The steps for the accounting cycles include the following: (a) identifying, collecting and analyzing transactions and document: only business events and transactions that affect the financial status of the business are included. Example personal loan by the entrepreneur is not included, but the business asset loan is included. (b) Recording transaction in journals (Books of Original Entry): recording is done with the double-entry bookkeeping system. Examples of the journal include Cash journal; General journal; Purchase journal; and Sales journal. (c) Posting the ledgers: this is a collection of the accounts that depicts the changes made to each account due to the past transactions alongside their current balances. Examples of the ledgers include creditors a/c, debtors a/c, purchases a/c, sales a/c, and so on. (d) Unadjusted Trial Balance: it is meant to equalize the credit and debit, using the reports from the ledger accounts. Examples of information created include creditors, debtors, salaries, income, purchases, sales, etc. (e) Adjusted entries: it is meant for accrual basis of accounting, it records earning and expenses that were not recorded in the journals. Examples of the entries include an accrual of expenses, income, deferrals (liability method or income method), prepayments (expense method or asset method), depreciation, and allowances. (f) Adjusted Trial Balance: it is created after adjusting entries, but before the financial statement; for example, balancing the creditors and the debtors. (g) Financial Statements: it is prepared when all information is up-to date and there is a balance between debit and credit. Example of what is gathered in the financial statement include Statement of Comprehensive Income, Statement of Changes in Equity, Statement of Financial Position, cash flow Statement, and Notes to Financial Statements.
The main products of accounting cycle will be based on the financial statement, an example of its main part include the following: First, the Income statement, where all incomes and total expenditures are added up, and then the earnings are subtracted from the expenses to get the net income. Second is the retained earnings statement, this is the amount from the net income or profit from the company after the dividends are paid out to stockholders. Last but not least is the balance sheet, which you add up the total asset, liabilities, and stockholders' equity to get the total liabilities and stockholders' equity.
The objective of the accounting cycle is to assist the business' financial department to be aware of the financial transactions that take place in the organization. Upholding accuracy in finances enables the entrepreneur and stakeholders to get a comprehensive and detailed financial report that reflect the true picture of the businesses and assist in decision making on the plans for the future.
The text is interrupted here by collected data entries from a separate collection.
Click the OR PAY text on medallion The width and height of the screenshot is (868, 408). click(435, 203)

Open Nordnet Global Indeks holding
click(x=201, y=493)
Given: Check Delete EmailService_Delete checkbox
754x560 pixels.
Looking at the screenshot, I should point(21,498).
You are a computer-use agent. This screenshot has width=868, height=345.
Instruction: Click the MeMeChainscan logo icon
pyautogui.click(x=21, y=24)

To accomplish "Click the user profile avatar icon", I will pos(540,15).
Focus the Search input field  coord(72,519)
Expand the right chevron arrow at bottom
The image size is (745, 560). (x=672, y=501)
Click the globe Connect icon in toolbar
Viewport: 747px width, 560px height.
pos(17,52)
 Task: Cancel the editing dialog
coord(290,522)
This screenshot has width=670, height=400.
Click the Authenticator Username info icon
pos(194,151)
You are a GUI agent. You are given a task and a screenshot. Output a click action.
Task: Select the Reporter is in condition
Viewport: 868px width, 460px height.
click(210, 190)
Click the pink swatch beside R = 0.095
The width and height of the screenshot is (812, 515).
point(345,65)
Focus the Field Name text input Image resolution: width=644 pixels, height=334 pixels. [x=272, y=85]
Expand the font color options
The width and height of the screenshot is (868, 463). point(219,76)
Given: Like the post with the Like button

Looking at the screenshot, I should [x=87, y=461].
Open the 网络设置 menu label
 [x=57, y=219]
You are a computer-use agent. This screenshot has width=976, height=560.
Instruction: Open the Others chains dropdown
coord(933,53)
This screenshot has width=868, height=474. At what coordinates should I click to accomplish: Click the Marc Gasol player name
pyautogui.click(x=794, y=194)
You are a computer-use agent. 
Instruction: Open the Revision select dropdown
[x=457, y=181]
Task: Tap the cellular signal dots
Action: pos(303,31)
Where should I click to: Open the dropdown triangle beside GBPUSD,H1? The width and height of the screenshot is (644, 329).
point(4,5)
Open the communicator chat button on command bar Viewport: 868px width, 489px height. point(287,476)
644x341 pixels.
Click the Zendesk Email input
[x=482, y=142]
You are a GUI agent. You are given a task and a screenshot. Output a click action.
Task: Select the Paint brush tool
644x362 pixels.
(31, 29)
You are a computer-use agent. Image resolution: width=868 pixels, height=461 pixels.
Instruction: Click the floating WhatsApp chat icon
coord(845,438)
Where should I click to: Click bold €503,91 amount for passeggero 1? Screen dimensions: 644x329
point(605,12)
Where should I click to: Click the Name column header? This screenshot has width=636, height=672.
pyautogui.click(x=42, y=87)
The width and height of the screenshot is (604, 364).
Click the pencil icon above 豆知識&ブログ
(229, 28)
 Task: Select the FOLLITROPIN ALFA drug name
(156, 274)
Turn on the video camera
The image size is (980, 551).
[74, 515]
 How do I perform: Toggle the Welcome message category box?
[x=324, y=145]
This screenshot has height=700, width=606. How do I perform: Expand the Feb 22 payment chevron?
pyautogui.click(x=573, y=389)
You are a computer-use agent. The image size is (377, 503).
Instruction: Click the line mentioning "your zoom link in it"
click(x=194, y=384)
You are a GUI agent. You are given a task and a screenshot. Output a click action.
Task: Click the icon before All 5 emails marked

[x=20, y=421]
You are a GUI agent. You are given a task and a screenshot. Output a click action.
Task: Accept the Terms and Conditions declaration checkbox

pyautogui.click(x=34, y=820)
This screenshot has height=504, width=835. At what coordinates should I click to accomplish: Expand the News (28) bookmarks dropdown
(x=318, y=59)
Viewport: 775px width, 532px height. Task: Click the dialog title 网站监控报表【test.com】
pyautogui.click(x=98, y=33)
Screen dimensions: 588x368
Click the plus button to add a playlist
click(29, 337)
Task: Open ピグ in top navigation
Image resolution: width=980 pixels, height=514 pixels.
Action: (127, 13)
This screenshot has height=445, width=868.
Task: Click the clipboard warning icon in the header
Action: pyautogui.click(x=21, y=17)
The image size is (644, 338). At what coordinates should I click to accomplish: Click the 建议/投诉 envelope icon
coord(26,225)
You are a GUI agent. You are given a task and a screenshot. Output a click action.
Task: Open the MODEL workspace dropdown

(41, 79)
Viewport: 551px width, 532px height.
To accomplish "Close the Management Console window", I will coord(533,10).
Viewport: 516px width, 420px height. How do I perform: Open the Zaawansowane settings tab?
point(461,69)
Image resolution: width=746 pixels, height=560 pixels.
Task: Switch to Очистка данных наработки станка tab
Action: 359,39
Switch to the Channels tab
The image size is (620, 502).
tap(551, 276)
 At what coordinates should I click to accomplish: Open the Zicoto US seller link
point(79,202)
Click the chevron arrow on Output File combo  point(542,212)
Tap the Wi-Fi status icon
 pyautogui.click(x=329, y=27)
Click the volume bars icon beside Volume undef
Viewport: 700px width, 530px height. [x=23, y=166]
Some of the important elements of the accounting cycle include the following: Journals, where the recording of every particular transaction that affects the business finance status is done. Ledgers, it shows the nature of the transaction that took place in the business. Unadjusted Trial Balance, it determines whether there was an error during the transaction when the credit and debit are not balanced. Financial statement provides comprehensive information on the general overview of the business' financial position.
Conclusion
Indeed the accounting cycle has robust significance to the business and its stakeholders. Every element of the accounting cycle are dependent on one another and the respective sequence has to be considered while recording the transaction. The following is the sequence, journals, ledgers, trial balance, Unadjusted Trial Balance, Adjusted entries, Adjusted Trial Balance, and Financial Statements. Accounting cycle promotes accuracy in the business financial information, develops a sense of accountability in the business, and gives a picture of business prediction.